-- START Task data --

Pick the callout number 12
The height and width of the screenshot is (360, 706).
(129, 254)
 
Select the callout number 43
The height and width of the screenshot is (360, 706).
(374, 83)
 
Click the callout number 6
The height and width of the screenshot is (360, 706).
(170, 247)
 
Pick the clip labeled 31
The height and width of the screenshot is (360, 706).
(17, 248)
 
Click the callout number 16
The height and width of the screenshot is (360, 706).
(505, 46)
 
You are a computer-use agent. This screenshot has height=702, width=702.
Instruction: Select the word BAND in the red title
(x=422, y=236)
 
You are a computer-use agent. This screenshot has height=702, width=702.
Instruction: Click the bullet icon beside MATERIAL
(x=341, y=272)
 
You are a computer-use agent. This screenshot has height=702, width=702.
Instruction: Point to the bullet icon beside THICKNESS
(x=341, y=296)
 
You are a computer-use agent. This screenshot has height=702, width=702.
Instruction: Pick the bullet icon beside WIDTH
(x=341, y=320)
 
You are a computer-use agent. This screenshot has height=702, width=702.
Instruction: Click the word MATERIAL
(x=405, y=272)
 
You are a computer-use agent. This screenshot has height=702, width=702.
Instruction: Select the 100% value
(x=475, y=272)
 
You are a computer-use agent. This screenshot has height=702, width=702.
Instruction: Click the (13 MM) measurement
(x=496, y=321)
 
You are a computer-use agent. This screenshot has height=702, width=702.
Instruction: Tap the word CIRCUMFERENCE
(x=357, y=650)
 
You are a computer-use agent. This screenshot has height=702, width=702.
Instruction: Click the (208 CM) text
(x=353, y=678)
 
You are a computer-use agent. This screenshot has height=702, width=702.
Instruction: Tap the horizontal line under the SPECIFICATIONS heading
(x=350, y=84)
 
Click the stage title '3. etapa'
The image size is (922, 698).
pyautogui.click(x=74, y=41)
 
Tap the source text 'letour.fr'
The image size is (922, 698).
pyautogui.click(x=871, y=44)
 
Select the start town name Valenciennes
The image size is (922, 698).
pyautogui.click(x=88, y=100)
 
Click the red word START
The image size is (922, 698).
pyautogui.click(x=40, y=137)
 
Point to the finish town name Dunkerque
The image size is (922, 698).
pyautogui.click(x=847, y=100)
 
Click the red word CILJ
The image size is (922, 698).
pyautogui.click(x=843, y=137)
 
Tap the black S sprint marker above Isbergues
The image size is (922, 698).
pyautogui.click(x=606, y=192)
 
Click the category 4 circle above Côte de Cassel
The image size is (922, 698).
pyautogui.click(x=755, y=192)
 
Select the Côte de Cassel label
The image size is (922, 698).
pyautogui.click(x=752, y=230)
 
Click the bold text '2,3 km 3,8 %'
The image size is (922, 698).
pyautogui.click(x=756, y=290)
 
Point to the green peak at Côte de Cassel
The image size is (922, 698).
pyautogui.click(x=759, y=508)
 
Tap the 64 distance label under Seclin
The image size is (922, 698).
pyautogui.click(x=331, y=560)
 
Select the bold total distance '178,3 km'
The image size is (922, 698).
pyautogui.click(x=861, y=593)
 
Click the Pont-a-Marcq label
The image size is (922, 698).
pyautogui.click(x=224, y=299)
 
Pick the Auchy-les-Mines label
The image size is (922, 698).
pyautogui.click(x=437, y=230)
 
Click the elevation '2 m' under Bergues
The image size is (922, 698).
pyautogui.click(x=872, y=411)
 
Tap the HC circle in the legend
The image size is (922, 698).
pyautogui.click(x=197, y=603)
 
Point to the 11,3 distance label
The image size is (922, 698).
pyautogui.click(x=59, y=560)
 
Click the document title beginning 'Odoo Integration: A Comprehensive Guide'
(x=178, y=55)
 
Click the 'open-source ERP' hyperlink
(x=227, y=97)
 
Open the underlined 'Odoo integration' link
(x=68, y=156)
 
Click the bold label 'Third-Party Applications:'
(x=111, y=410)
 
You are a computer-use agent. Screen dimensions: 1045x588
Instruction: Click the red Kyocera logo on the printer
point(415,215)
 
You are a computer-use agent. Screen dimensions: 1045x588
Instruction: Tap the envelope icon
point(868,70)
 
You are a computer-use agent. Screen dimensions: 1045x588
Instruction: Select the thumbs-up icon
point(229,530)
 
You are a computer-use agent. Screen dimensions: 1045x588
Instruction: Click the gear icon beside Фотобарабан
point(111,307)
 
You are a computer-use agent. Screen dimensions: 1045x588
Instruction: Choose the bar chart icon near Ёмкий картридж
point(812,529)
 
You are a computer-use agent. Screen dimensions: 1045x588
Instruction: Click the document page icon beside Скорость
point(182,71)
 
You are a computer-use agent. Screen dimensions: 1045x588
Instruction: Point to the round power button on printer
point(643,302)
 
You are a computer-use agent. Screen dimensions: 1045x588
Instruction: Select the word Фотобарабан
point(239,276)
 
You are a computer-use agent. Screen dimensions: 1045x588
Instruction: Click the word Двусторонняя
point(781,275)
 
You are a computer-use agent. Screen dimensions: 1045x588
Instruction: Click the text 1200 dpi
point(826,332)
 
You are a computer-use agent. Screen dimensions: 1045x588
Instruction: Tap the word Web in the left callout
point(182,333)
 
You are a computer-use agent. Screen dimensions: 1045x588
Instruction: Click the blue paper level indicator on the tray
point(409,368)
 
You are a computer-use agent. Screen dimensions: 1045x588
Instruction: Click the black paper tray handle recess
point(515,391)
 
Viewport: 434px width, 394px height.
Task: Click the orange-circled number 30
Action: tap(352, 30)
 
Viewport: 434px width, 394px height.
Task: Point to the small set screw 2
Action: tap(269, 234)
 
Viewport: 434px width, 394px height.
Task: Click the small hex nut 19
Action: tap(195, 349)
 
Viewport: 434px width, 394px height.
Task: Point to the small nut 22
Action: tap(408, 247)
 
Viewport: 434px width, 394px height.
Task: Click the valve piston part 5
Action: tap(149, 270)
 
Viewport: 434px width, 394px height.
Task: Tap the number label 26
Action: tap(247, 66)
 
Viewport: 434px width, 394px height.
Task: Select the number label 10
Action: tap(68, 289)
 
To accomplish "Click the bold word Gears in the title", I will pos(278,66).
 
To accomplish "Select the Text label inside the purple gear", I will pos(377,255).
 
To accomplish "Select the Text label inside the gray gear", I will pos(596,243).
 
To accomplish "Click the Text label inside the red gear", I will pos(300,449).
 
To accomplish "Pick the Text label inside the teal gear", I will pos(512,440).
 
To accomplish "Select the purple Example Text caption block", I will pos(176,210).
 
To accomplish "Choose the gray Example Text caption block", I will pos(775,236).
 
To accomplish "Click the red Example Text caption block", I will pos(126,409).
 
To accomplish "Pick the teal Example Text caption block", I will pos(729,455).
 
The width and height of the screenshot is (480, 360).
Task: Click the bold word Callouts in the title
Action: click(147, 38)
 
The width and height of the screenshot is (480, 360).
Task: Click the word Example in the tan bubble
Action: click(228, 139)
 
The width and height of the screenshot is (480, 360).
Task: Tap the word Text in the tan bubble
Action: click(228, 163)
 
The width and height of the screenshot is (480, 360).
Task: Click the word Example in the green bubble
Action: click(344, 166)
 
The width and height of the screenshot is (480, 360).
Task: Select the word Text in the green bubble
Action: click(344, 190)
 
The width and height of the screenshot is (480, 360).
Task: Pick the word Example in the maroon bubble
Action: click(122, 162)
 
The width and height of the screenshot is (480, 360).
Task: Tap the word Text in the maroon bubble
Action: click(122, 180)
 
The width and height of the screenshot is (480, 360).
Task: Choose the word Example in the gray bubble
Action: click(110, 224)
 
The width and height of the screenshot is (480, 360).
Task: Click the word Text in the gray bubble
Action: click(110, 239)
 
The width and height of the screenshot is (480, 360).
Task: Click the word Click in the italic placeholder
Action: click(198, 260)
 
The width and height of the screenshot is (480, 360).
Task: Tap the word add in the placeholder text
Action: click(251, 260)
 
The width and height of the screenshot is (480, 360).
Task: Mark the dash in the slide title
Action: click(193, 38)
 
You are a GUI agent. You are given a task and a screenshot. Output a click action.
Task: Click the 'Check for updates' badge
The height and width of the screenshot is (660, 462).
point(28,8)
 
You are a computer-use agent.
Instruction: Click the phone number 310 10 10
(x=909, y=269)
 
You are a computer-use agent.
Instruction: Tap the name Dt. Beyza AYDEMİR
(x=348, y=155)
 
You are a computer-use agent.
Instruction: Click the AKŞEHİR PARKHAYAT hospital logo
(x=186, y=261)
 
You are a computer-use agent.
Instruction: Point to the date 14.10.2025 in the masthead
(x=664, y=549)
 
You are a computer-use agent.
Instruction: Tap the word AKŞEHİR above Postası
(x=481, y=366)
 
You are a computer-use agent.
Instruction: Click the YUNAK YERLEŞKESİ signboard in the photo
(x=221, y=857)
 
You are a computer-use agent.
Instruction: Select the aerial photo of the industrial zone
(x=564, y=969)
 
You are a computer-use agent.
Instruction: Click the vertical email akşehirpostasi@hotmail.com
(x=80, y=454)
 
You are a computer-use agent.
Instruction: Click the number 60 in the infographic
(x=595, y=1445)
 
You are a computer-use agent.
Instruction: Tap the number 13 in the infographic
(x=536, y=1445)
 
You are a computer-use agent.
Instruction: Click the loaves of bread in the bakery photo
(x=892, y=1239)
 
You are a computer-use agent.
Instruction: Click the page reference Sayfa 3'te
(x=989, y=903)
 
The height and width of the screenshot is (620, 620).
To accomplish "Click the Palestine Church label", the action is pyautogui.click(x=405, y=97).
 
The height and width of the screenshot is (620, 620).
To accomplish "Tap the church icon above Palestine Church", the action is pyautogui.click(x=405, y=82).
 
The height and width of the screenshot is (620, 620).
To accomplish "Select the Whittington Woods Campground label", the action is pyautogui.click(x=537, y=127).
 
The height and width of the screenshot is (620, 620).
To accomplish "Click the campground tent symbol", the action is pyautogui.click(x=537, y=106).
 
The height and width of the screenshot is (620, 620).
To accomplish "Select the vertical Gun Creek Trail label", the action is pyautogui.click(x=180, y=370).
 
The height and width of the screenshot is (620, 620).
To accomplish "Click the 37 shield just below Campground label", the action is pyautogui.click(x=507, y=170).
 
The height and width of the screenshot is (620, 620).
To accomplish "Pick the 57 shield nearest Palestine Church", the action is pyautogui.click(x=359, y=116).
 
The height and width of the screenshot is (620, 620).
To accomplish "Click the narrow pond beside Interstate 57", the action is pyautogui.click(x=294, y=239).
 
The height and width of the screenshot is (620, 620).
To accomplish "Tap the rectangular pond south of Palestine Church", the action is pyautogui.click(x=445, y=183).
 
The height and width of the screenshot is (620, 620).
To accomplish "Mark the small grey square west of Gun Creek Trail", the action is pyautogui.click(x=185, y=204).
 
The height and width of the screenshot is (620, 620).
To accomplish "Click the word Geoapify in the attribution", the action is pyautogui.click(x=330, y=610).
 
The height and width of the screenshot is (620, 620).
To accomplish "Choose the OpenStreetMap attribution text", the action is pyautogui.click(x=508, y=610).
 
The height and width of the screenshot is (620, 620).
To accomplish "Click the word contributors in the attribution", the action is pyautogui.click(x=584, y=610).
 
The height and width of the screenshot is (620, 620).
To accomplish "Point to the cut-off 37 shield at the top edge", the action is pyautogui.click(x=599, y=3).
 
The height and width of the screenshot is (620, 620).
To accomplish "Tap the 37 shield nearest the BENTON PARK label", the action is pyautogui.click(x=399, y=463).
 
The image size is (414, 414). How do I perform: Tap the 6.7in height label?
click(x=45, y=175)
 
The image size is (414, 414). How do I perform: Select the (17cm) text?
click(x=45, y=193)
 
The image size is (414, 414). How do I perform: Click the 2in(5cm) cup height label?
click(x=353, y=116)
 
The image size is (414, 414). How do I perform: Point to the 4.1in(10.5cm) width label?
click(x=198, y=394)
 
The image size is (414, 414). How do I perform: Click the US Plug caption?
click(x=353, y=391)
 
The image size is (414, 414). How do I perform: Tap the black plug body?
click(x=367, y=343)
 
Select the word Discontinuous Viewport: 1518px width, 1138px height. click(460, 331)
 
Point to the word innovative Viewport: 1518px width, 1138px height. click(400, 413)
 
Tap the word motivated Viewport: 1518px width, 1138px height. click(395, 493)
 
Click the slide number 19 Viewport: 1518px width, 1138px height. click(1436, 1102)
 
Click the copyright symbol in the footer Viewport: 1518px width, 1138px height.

-- END Task data --

The exercise - Rewrite the stretch of records from the line containing "Click the category" through the line containing "point(812,529)", keeping every request line as it is and multiplying each coordinate in the answers by 1.2, with results rounded to whole numbers and halves rounded up. Give only those lines, both ends included.

Answer to this task -
Click the category 4 circle above Côte de Cassel
The image size is (922, 698).
pyautogui.click(x=906, y=230)
 
Select the Côte de Cassel label
The image size is (922, 698).
pyautogui.click(x=902, y=276)
 
Click the bold text '2,3 km 3,8 %'
The image size is (922, 698).
pyautogui.click(x=907, y=348)
 
Point to the green peak at Côte de Cassel
The image size is (922, 698).
pyautogui.click(x=911, y=610)
 
Tap the 64 distance label under Seclin
The image size is (922, 698).
pyautogui.click(x=397, y=672)
 
Select the bold total distance '178,3 km'
The image size is (922, 698).
pyautogui.click(x=1033, y=712)
 
Click the Pont-a-Marcq label
The image size is (922, 698).
pyautogui.click(x=269, y=359)
 
Pick the Auchy-les-Mines label
The image size is (922, 698).
pyautogui.click(x=524, y=276)
 
Click the elevation '2 m' under Bergues
The image size is (922, 698).
pyautogui.click(x=1046, y=493)
 
Tap the HC circle in the legend
The image size is (922, 698).
pyautogui.click(x=236, y=724)
 
Point to the 11,3 distance label
The image size is (922, 698).
pyautogui.click(x=71, y=672)
 
Click the document title beginning 'Odoo Integration: A Comprehensive Guide'
(x=214, y=66)
 
Click the 'open-source ERP' hyperlink
(x=272, y=116)
 
Open the underlined 'Odoo integration' link
(x=82, y=187)
 
Click the bold label 'Third-Party Applications:'
(x=133, y=492)
 
You are a computer-use agent. Screen dimensions: 1045x588
Instruction: Click the red Kyocera logo on the printer
point(498,258)
 
You are a computer-use agent. Screen dimensions: 1045x588
Instruction: Tap the envelope icon
point(1042,84)
 
You are a computer-use agent. Screen dimensions: 1045x588
Instruction: Select the thumbs-up icon
point(275,636)
 
You are a computer-use agent. Screen dimensions: 1045x588
Instruction: Click the gear icon beside Фотобарабан
point(133,368)
 
You are a computer-use agent. Screen dimensions: 1045x588
Instruction: Choose the bar chart icon near Ёмкий картридж
point(974,635)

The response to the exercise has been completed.